Il legame di Armida con l’Egitto è ancora molto forte. Dopo tanti anni vissuti tra l’Italia e l’Australia, lei si sente ancora egiziana: Alessandria è nel suo cuore, certamente per la spensieratezza della gioventù. Dell’Italia le è rimasto il ricordo di una vita difficile e con scarse opportunità di crescita. E così Armida e suoi famigliari si trasferiscono a Sydney. Bastano 5 giorni per trovare un lavoro alla Quantas, il fratello addirittura dopo solo 2 giorni, e non solo perchè conoscevano l’inglese, ma perchè davvero l’offerta di lavoro era enorme.

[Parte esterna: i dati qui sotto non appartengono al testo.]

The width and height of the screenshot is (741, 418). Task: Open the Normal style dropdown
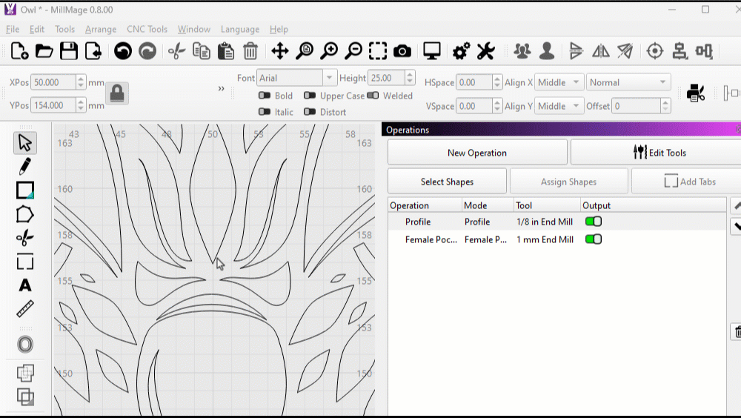[x=628, y=82]
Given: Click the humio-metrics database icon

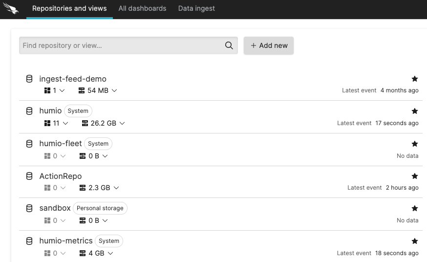Looking at the screenshot, I should pos(29,240).
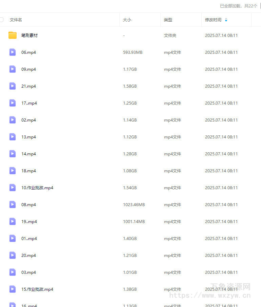The height and width of the screenshot is (307, 261).
Task: Sort list by 类型 column header
Action: pos(168,20)
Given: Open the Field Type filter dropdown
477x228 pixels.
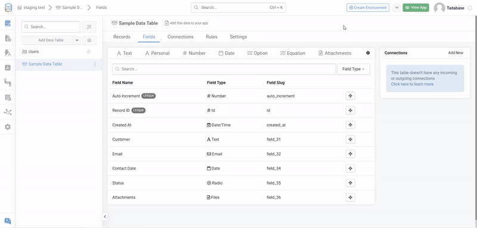Looking at the screenshot, I should click(x=354, y=69).
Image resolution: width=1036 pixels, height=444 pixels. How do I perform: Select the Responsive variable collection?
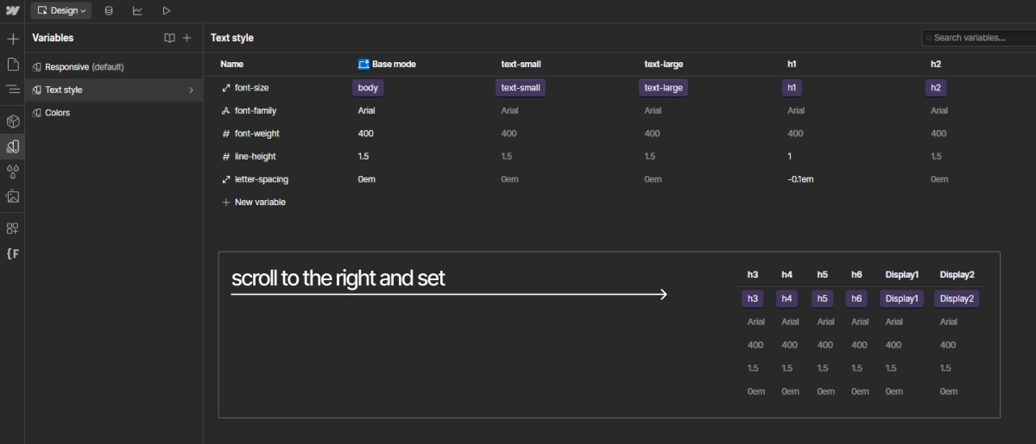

Contrariamente all’Italia che sta diventando sempre più destabilizzata con l’insorgere del terrorismo, che sarebbe sfociato nell’uccisione di Aldo Moro.

Un viaggio di vacanza in Australia trasformerà la vita della famiglia Croccolo.
Qualche anno più tardi la famiglia Croccolo ritorna in Italia, la moglie di suo fratello proprio non riusciva proprio ad amare l’Australia. Il papà muore dopo un pò per un infarto. Armida si sposa e lavora come segretaria del direttore della Cassa del Mezzogiorno, ma l’Italia comincia a starle molto stretta. Dopo l’uccisione di Moro, la situazione diventa insostenibile, sempre con il rischio di attentati nei posti più impensati. Dispongono ancora del visto e l’Australia li vede ritornare questa volta con l’intenzione di mettere finalmente radici.

Suo figlio Ian ha 4 anni, e a scuola trova difficile l’inserimento per via della “lingua strana” che non capisce. Il figlio oggi è laureato, ha famiglia e figli. Sono integrati, anche se il figlio ha l’Italia sotto la pelle e i nipotini completamente australiani, sebbene abbiano una predilezione per il cibo italiano.